I came to this question and read Spacedman answer. In particular, I saw the line
So any other implementation in any other language is hard++.
as a challenge, and implemented the package rdata in a couple of days as a result. This is a very small pure Python implementation of a .RData parser and converter, able to suit my needs until now. The steps of parsing the original objects and converting to apropriate Python objects are separated, so that users could use a different conversion if they want. Moreover, users can add constructors for custom R classes.
This is an usage example:
>>> import rdata
>>> parsed = rdata.parser.parse_file(rdata.TESTDATA_PATH / "test_vector.rda")
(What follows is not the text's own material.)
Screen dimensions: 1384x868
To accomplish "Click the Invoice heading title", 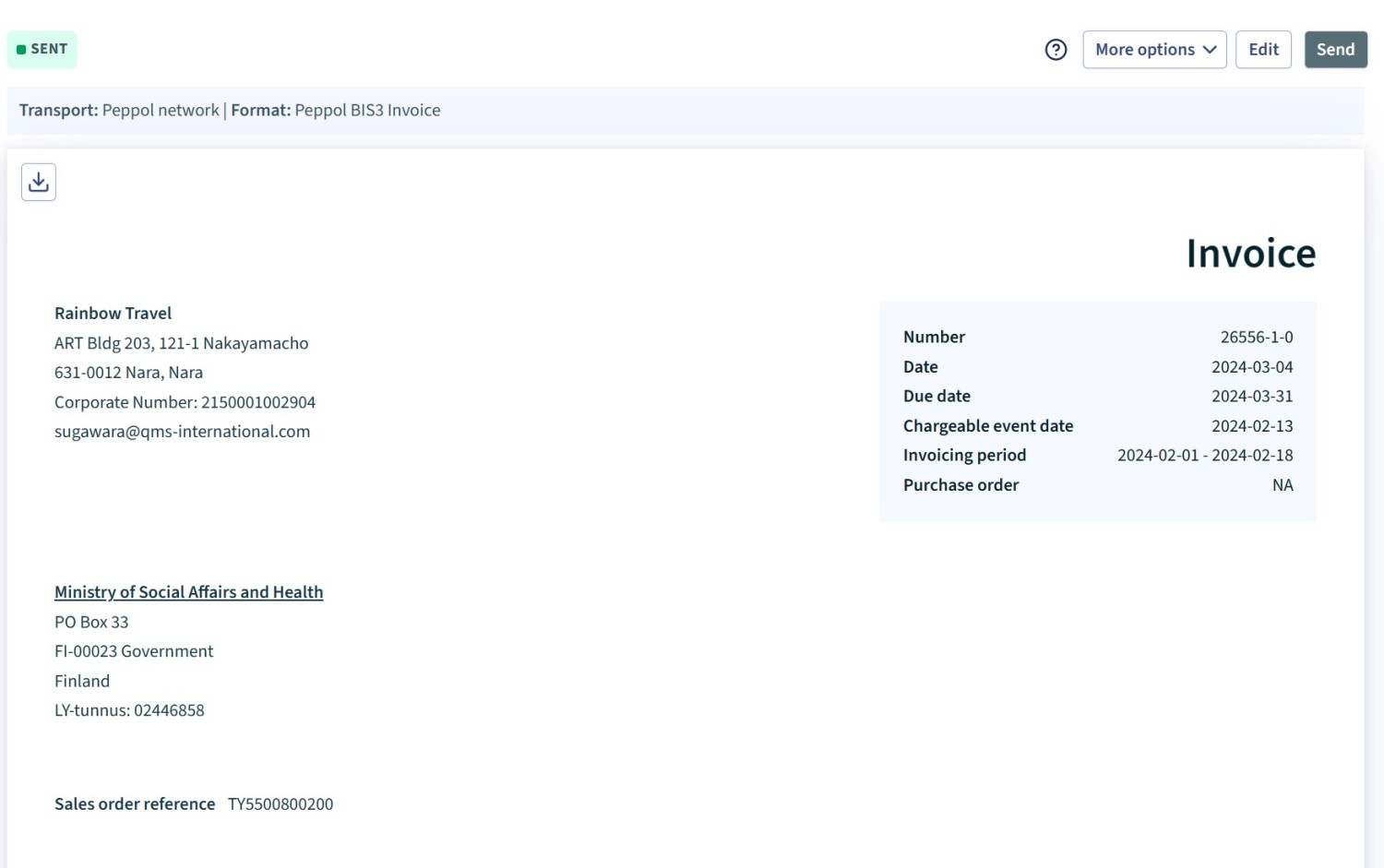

>>> converted = rdata.conversion.convert(parsed)
>>> converted
{'test_vector': array([1., 2., 3.])}
As I said, I developed this package and have been used since without problems, but I did not bother to give it visibility as I did not document it properly. This has recently changed and now the documentation is mostly ok, so here it is for anyone interested:
https://github.com/vnmabus/rdata
There is a third party library called rpy, and you can use this library to load .RData files. You can get this via a pip install pip instally rpy will do the trick, if you don't have rpy, then I suggest that you take a look at how to install it. Otherwise, you can simple do:
from rpy import *
r.load("file name here")
EDIT:
It seems like I'm a little old school there,s rpy2 now, so you can use that.
Try this
!pip install pyreadr
Then
result = pyreadr.read_r('/content/nGramsLite.RData')
# objects
print(result.keys()) # let's check what objects we got
>>>odict_keys(['ngram1', 'ngram2', 'ngram3', 'ngram4'])
df1 = result["ngram1"]
df1.head()
Done!!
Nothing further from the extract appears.